Effect of Hemoglobin-Based Blood Substitutes on Nitric Oxide Transport: Mathematical Models

Abstract

Summary Nitric oxide is potent vasodilator acting through activation of soluble guanylate cyclase in the smooth muscle cells. Scavenging of free nitric oxide (NO) by hemoglobin-based oxygen carriers (HBOCs) is considered a major cause of vasoconstriction following transfusion with HBOC used as blood substitutes. However, direct measurements of NO concentration in the microvessels are limited and they are not available in the presence of HBOC. To gain a quantitative understanding of the effects of NO, we formulated several mathematical models to systematically investigate the transport of NO around microvessels in the presence of HBOC and its dependence on such factors as free-Hb concentration, HBOC reactivity with NO, shear-stress dependent rate of NO release by endothelium and free-Hb extravasation.
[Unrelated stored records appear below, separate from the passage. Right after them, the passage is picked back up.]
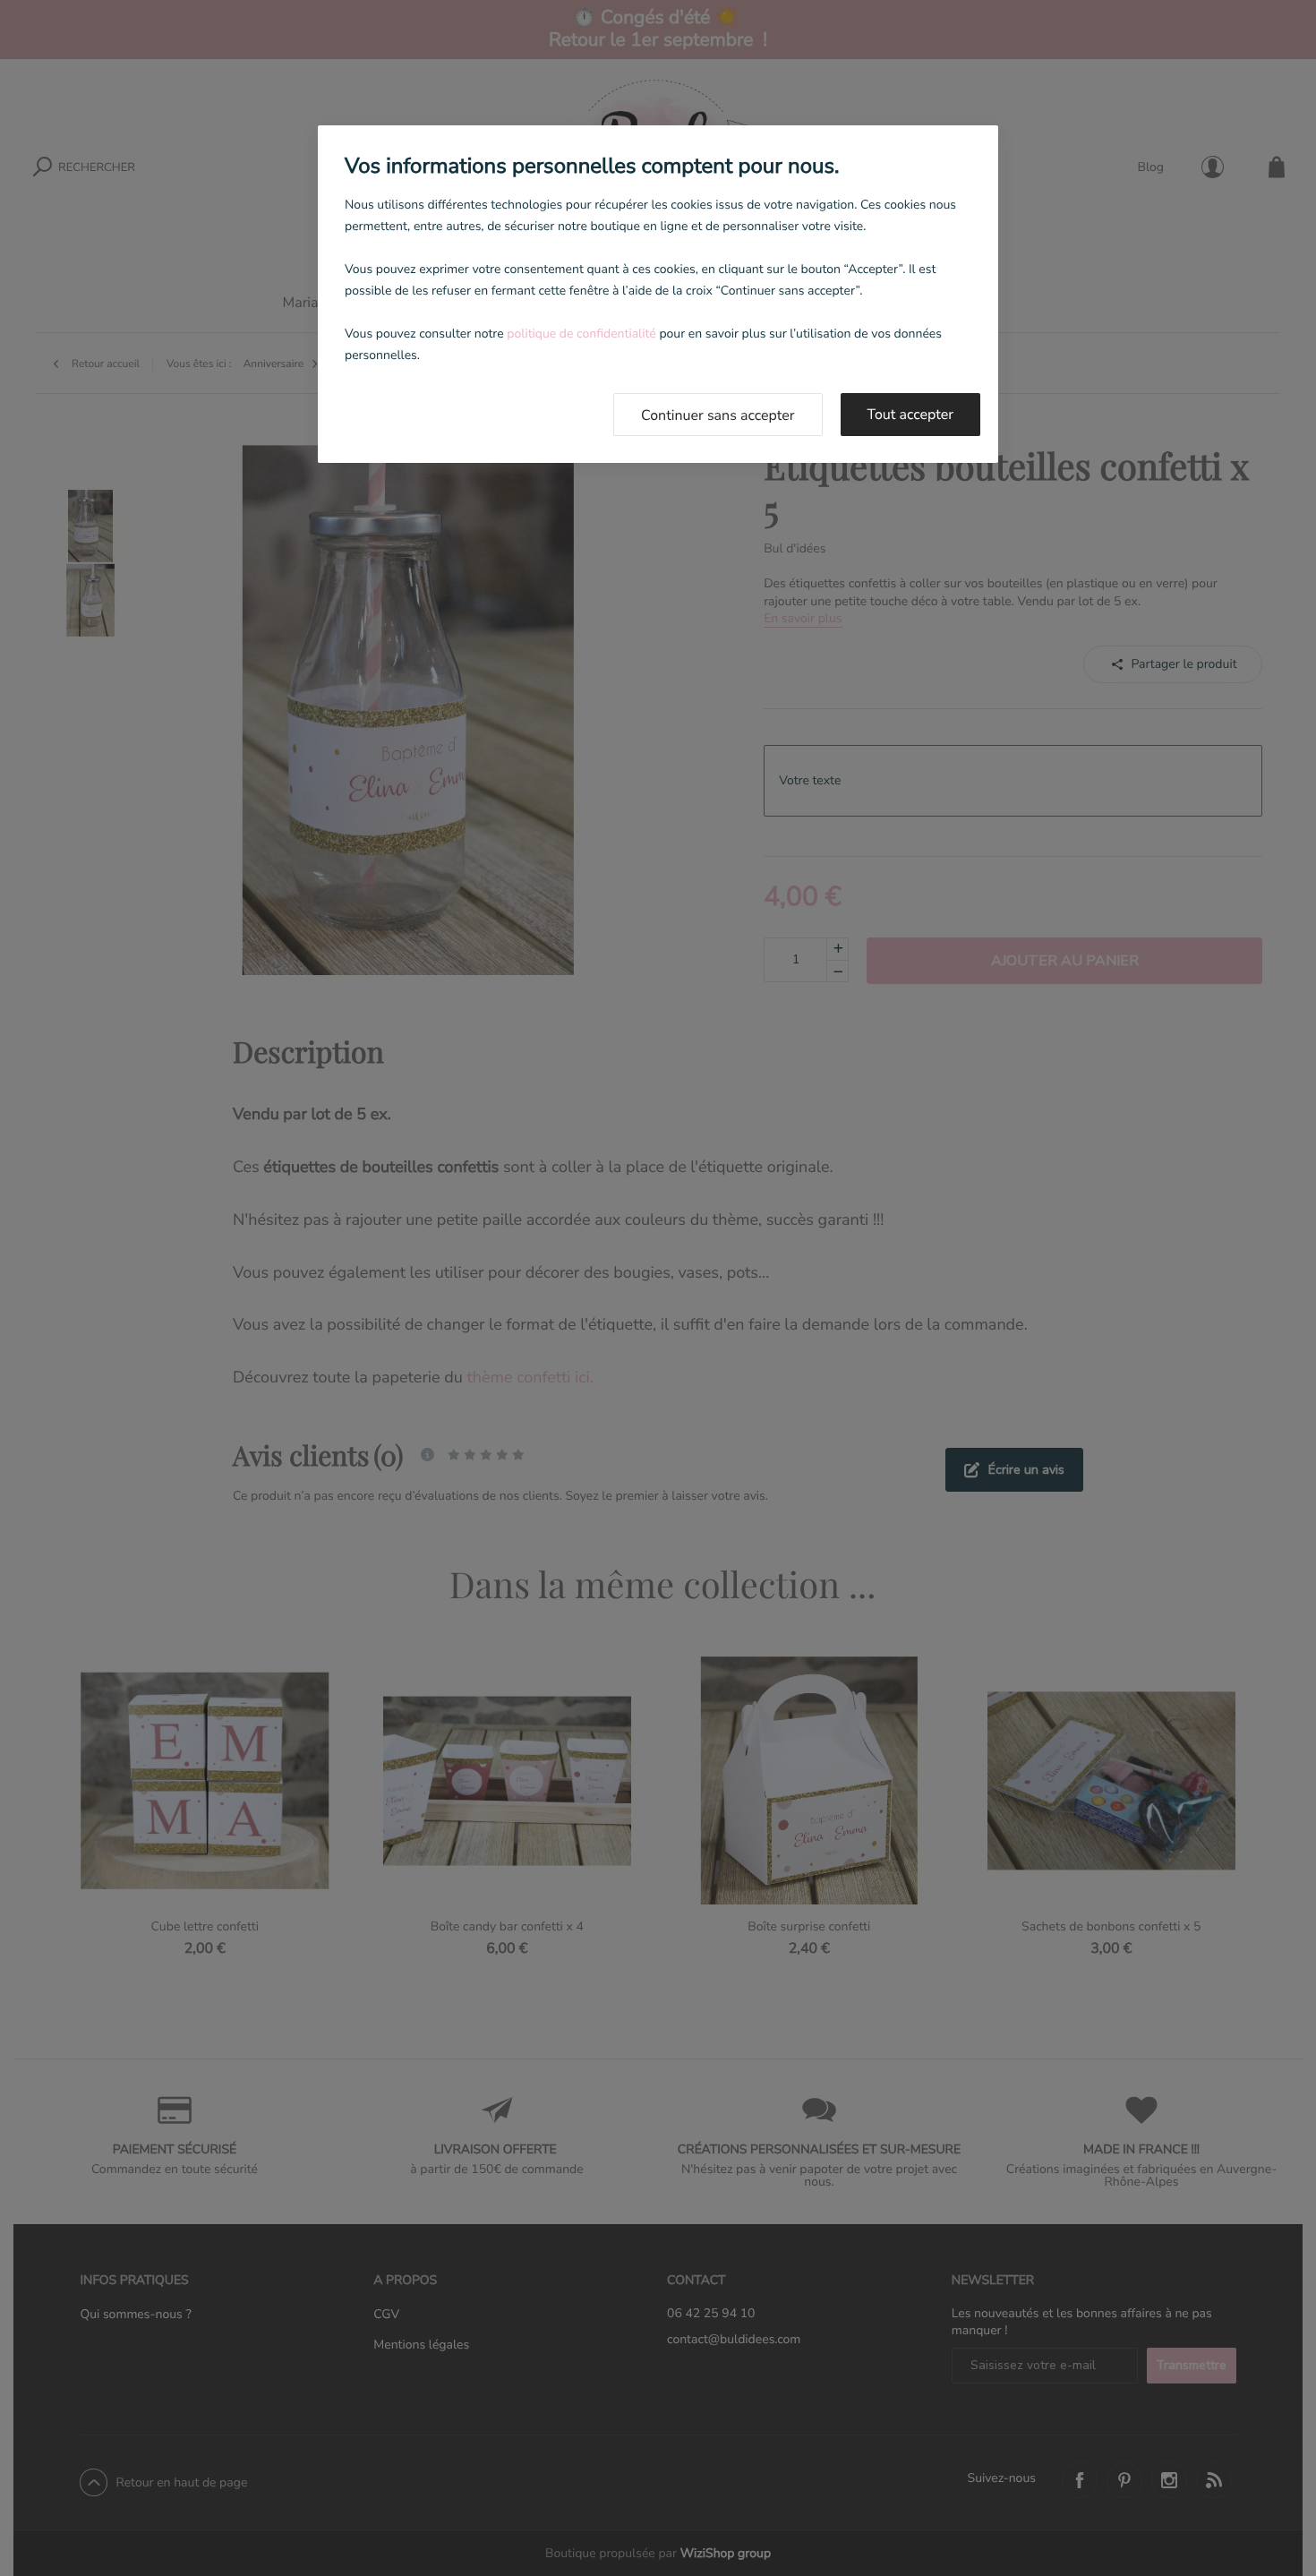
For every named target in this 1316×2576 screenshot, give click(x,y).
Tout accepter (910, 414)
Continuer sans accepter (718, 415)
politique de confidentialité (581, 333)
The calculations predict a strong effect of HBOC extravasation and reactivity, but only a moderate effect of wall shear stress. The predicted NO concentration falls several-fold from its physiological level when HBOC is introduced. We analyzed the transport resistance in and around the red blood cell since it is a determining factor on the luminal NO consumption. Using similar approach, we also investigated NO transport characteristics of phospholipid vesicles encapsulating Hb introduced recently as the next generation of blood substitutes.